[Entri yang diambil dari sebuah koleksi]
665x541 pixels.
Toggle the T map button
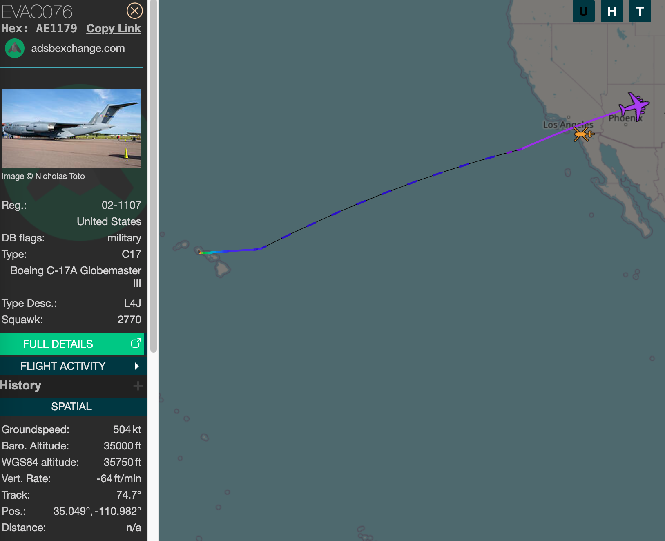[640, 11]
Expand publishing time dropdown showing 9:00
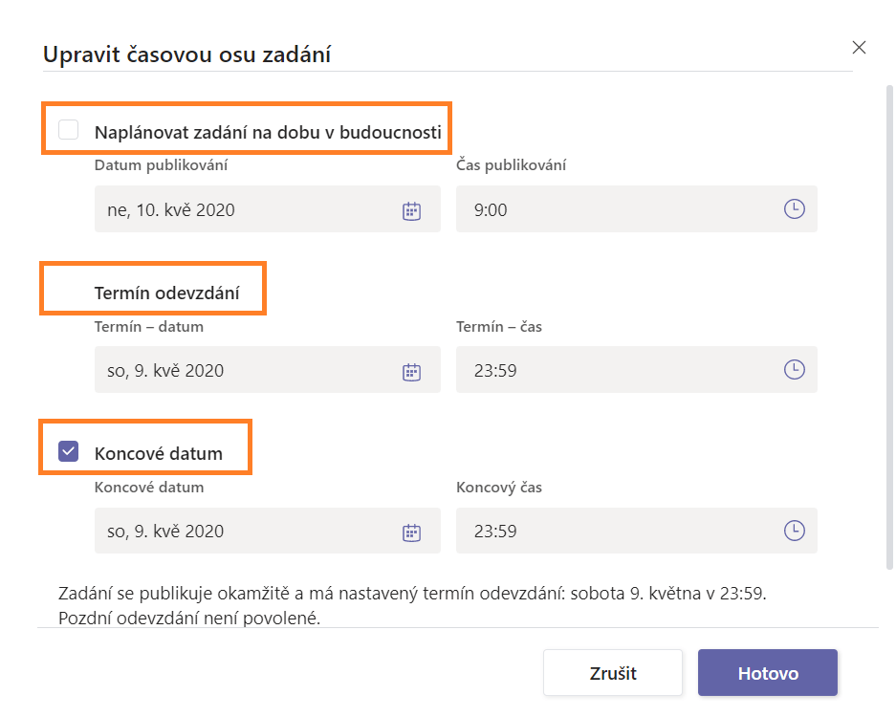The width and height of the screenshot is (896, 717). (637, 209)
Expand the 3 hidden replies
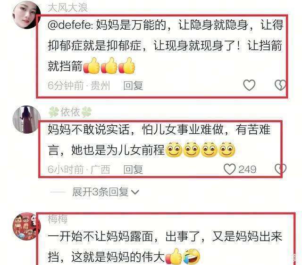This screenshot has height=265, width=302. pos(101,192)
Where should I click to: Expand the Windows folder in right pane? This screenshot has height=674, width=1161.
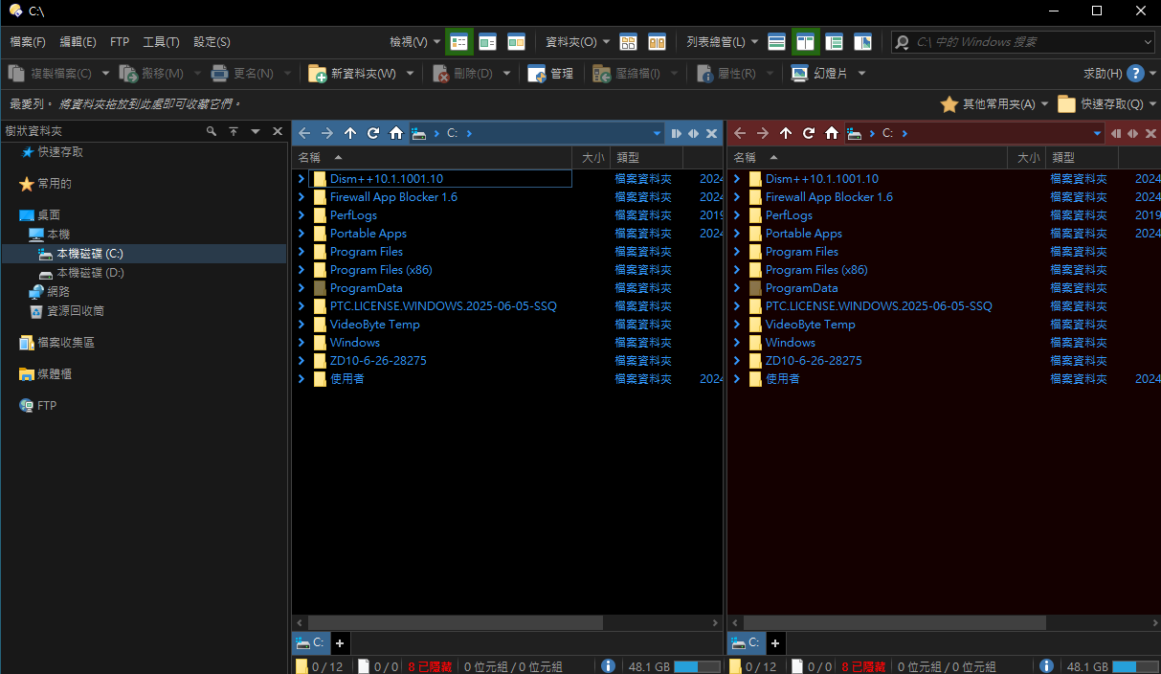point(737,343)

**Ketentuan Soal**. Ganti setiap "Expand" dengan "Open" pada semua baris di atas, lalu tulis ulang baris-baris itu tanpa perubahan lain. Gambar tidak perlu disertakan dalam jawaban.

**Jawaban Latihan**.
665x541 pixels.
Toggle the T map button
[640, 11]
Open publishing time dropdown showing 9:00
The width and height of the screenshot is (896, 717). (637, 209)
Open the 3 hidden replies
This screenshot has height=265, width=302. pos(101,192)
Where should I click to: Open the Windows folder in right pane? This screenshot has height=674, width=1161.
point(737,343)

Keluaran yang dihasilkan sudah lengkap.